# Hidden Leaven, Hidden Seed, And The Kingdom Of God



## Saiph (Sep 27, 2005)

Is it fair to say their is a connection to these passages ? ?





> Gen 18:1-10
> 
> And the LORD appeared to him by the oaks of Mamre, as he sat at the door of his tent in the heat of the day. He lifted up his eyes and looked, and behold, three men were standing in front of him. When he saw them, he ran from the tent door to meet them and bowed himself to the earth and said, "O Lord, if I have found favor in your sight, do not pass by your servant. Let a little water be brought, and wash your feet, and rest yourselves under the tree, while I bring a morsel of bread, that you may refresh yourselves, and after that you may pass on--since you have come to your servant." So they said, "Do as you have said." And Abraham went quickly into the tent to Sarah and said, "Quick! Three seahs of fine flour! Knead it, and make cakes." And Abraham ran to the herd and took a calf, tender and good, and gave it to a young man, who prepared it quickly. Then he took curds and milk and the calf that he had prepared, and set it before them. *And he stood by them under the tree while they ate.* They said to him, "Where is Sarah your wife?" And he said, "She is in the tent." *The LORD said, "I will surely return to you about this time next year, and Sarah your wife shall have a son."*






> Leviticus 23:16-17
> 
> You shall count fifty days to the day after the seventh Sabbath. Then you shall present a grain offering of new grain to the LORD. You shall bring from your dwelling places two loaves of bread to be waved, made of two tenths of an ephah.
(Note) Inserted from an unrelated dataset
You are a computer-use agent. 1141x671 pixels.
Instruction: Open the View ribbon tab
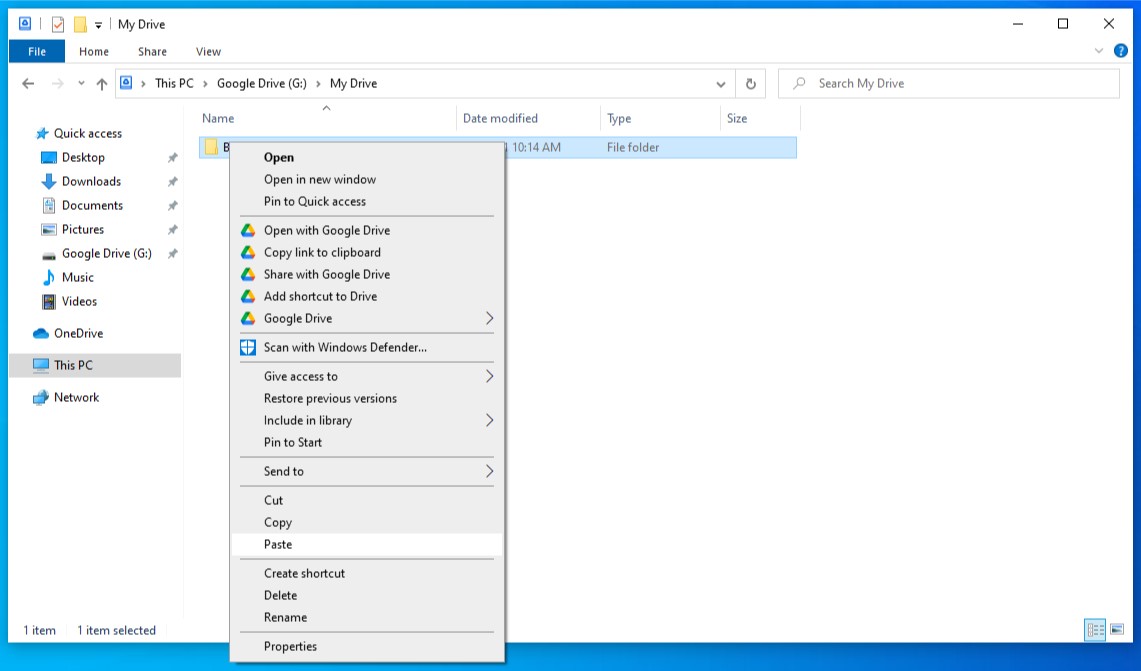[x=208, y=52]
They shall be of fine flour, *and they shall be baked with leaven, as firstfruits to the LORD. *






> Isa 54:1-5
> 
> "Sing, O barren one, who did not bear; break forth into singing and cry aloud, you who have not been in labor! For the children of the desolate one will be more than the children of her who is married," says the LORD. "Enlarge the place of your tent, and let the curtains of your habitations be stretched out; do not hold back; lengthen your cords and strengthen your stakes. *For you will spread abroad to the right and to the left, and your offspring will possess the nations and will people the desolate cities. *"Fear not, for you will not be ashamed; be not confounded, for you will not be disgraced; for you will forget the shame of your youth, and the reproach of your widowhood you will remember no more. *For your Maker is your husband, the LORD of hosts is his name; and the Holy One of Israel is your Redeemer, the God of the whole earth he is called. *






> Mat 13:33
> 
> He told them another parable. "The kingdom of heaven is like *leaven* that a *woman* took and *hid* in three measures of flour, till it was all leavened."






> Galatians 4:22-26
> 
> For it is written that Abraham had two sons, one by a slave woman and one by a free woman. But the son of the slave was born according to the flesh, while the son of the free woman was born through promise. *Now this may be interpreted allegorically: these women are two covenants. *One is from Mount Sinai, bearing children for slavery; she is Hagar. Now Hagar is Mount Sinai in Arabia; she corresponds to the present Jerusalem, for she is in slavery with her children. *But the Jerusalem above is free, and she is our mother. *





The idea being the SEED promised by the three angels, (including the LORD Himself), was hidden in Sarah's womb. What was also hidden was the way in which all nations, (ie. "families of the earth") would blessed in the name Abraham. (Father of multitudes), being allegorical to his faith and our partaking of the covenant of grace through Christ. Interesting also that Pentecost, or the feast of weeks, occurs 50 days after Passover/Crucifixion and the gospel/seed is preached in the tongues of all nations.


----------



## Saiph (Sep 28, 2005)

I was thinking these passages are somewhat Postmillenial ? 

Agree ? Disagree ?


----------